When we lock in on following Jesus as our ultimate purpose in life, everything else is just distraction.
So we can live free from the burden of popularity.
The second cost Jesus points out in the passage is… let’s look:
Jesus had told his followers this before in Luke 9 23 “Then he said to them all: “Whoever wants to be my disciple must deny themselves and take up their cross daily and follow me.”
Now these folks had no reason to expect that Jesus would die on a cross at this point in the story… only Jesus did.
What they did know though was that the cross was the means of death.
BUt not only death.
For the condemned man, it meant pain, shame, and persecution for him personally.

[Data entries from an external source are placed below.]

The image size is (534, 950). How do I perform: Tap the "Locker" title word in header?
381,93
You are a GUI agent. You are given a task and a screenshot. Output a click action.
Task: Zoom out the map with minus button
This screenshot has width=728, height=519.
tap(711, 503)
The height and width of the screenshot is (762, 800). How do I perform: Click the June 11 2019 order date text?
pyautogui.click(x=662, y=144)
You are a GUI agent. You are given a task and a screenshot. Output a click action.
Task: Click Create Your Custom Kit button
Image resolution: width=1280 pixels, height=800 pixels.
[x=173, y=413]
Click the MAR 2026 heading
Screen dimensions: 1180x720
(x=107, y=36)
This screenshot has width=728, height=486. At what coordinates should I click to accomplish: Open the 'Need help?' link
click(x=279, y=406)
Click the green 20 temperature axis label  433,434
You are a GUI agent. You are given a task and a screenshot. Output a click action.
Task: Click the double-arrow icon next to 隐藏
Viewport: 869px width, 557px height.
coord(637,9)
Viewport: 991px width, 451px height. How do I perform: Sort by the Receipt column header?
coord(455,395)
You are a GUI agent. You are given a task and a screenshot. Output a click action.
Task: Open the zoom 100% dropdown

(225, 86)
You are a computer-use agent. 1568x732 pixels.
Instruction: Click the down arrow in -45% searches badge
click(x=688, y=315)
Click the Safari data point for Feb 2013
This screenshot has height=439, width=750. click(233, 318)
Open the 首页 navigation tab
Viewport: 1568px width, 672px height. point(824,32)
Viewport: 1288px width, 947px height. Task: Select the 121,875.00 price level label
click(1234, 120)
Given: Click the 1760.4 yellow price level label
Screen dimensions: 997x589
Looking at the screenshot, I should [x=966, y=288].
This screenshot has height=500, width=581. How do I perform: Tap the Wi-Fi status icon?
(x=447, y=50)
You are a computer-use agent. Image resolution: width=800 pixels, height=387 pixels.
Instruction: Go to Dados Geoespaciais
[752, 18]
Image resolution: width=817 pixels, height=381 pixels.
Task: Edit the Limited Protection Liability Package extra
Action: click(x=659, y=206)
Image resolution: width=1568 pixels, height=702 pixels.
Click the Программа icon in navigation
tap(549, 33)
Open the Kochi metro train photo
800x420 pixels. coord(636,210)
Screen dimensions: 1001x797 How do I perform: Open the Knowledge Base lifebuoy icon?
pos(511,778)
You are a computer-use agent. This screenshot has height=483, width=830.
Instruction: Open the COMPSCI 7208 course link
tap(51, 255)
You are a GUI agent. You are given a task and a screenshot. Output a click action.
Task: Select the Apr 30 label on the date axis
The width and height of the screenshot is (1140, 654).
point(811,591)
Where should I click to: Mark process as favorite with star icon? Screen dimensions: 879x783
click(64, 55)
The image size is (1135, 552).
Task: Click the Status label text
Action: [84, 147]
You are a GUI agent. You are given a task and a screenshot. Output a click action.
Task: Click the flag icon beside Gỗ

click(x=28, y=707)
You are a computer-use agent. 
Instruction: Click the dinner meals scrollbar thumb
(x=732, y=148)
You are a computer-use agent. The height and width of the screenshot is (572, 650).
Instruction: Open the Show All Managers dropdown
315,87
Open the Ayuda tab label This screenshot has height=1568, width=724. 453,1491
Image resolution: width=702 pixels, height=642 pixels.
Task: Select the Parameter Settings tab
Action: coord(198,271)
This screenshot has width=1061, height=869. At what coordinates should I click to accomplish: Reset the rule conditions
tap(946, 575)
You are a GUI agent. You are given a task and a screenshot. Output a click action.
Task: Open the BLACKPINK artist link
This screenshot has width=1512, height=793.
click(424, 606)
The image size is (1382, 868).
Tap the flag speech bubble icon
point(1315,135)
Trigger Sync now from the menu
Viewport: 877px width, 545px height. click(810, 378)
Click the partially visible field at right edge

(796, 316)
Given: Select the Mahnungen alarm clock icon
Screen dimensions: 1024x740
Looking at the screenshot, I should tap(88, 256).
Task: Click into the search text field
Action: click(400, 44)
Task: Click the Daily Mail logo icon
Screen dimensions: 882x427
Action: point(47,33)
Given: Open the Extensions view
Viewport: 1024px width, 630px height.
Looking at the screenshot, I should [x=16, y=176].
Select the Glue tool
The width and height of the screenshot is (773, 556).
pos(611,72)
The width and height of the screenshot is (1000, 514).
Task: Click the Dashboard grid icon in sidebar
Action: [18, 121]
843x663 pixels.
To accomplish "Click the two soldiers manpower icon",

For the disciple of Jesus this meant a total surrender of control of their life… or what’s left of it here on earth.
As Deitrich Bonhoeffer wrote:
“When Christ calls a man, he bids him come and die.”
― Deitrich Bonhoeffer, The Cost of Discipleship
Taking up the cross refers to our paying the second cost… the cost of control.
Cost #2: Control
Do you like to be in control?
I do.
I tend to be a control freak.
Just the other day, I sent a message to someone I report to and they replied… man you move too fast… you don’t even give folks a chance to get there before you are moving on...
At work because there is a right way and there is everyone else’s way… that leads me to trying to do everything myself...
Outside… I go to our house on KI where I know I taught my son how to cut grass all the lines have to go a particular direction… but no he thinks he can just run the lawnmower any which way he wants
In the car… back seat drivers anyone?
In the house… The remote.
I’ll just leave it there.
Not just how we use it, but where it’s kept.
When It’s absolutely silly to not be able to find the remote.
It should always be right on the arm of my chair.
But seriously, maybe it’s a spouse, maybe it’s a coworker or employee, maybe it’s a child or grand child, but the more we try to control things and people, the more we fear losing control.
The more we try to control, the more we fear losing control.
The tighter we hold on to things the more we worry about it getting out of our grip.
We see this today in what’s called helicopter parents.
Parents who don’t let their kids out of their sight.
Have them bundled and packaged before every event.
Today there are parents who when they take their kids off to college… they actually go to class with the kid.